Répondez à ces questions sur l'entretien avec Caroline Vidal :
1. Dans quel club Caroline Vidal est-elle licenciée ?
2. De combien de décibels est sa perte auditive ?
3. Qui l'a mise en relation avec Xavier Lerays ?

• [PASSAGE CHOISI]
▬▬▬

Caroline Vidal a fait partie de l'équipe de France de sourds et malentendants qui a décroché huit médailles lors des derniers championnats du monde. La joueuse occitane évoque cette aventure, son handicap et ses attentes.
En bref
Caroline Vidal
Licenciée au TC du Barrou (34)
Classement : 15/1
Quel est votre métier et quand avez-vous commencé le tennis ?
Je suis directrice générale de l’association Mas des Moulins à Montpellier qui œuvre dans le champ de la protection de l’enfance.
J’ai commencé le tennis à l’adolescence et je me suis arrêtée au moment des études à cause d’une blessure. Je m'y suis remise plus de 20 ans après, juste avant la pandémie de Covid-19.
Pouvez-vous nous expliquer quel est votre handicap ?
J’ai une surdité profonde de niveau 2, perte auditive – 110dB, ce qui veut dire que même avec mes prothèses auditives, la compréhension et la communication passe majoritairement par la vue, dont la lecture labiale. Si l’on ne me parle pas en face et en articulant, je ne peux comprendre le message. Je me suis adaptée à ma surdité et je préfère même le silence au bruit des appareils.
Par contre, la surdité étant un handicap invisible : on oublie très vite qu’une personne est sourde. La communication et l’intégration dans un groupe sont compliquées car elles demandent une vigilance qui n’est pas naturelle et dont on n’a pas l’habitude. À force de faire répéter et dire que l’on n’a pas compris, on finit par ne plus rien dire... et on passe à côté, en silence.
Comment avez-vous découvert le tennis sourds et malentendant ?
C’est un juge arbitre, Pierre Bisset, qui m’a parlé de compétitions pour sourds et malentendants. Après plusieurs recherches et des prise de contacts sans réponse, je me suis adressée à Martine Bisset, médecin auprès de la FFT en charge de la surveillance médicale des SHN pour la ligue Occitanie.
Elle a pu me mettre en relation avec Xavier Lerays, capitaine de l’équipe de France de tennis sourds et malentendants. Il m’a fallu de la persévérance pour connaître cette pratique.
Comment vivez-vous au quotidien avec votre handicap et quelles sont les spécificités du tennis sourds et malentendants ?

▬▬▬

• [ENTRÉES FOURNIES]
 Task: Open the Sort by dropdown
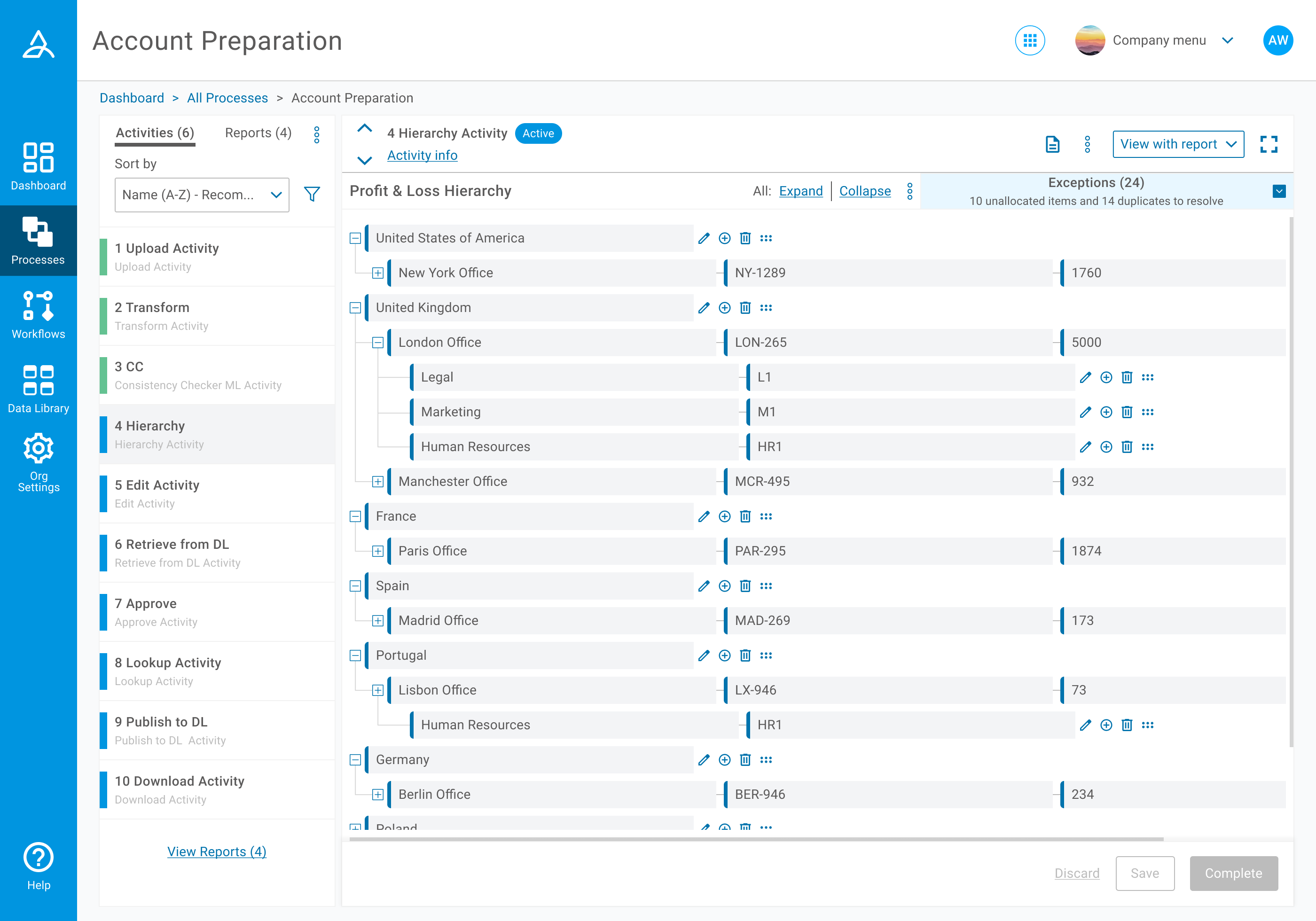coord(202,195)
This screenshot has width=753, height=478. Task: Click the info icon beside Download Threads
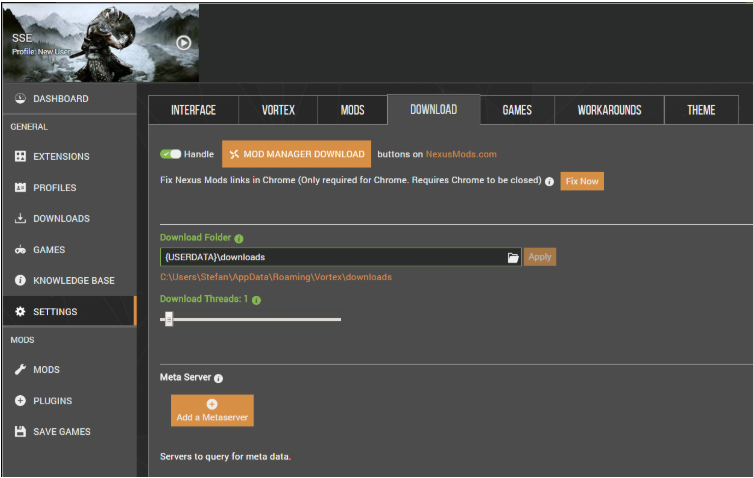click(x=256, y=300)
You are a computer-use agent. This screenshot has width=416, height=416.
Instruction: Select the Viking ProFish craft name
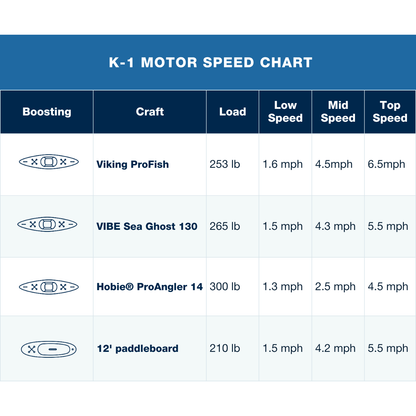click(x=133, y=164)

▬▬▬

• [RÉPONSE RÉDIGÉE]
1. Au TC du Barrou (34).
2. 110 dB.
3. Martine Bisset, médecin auprès de la FFT.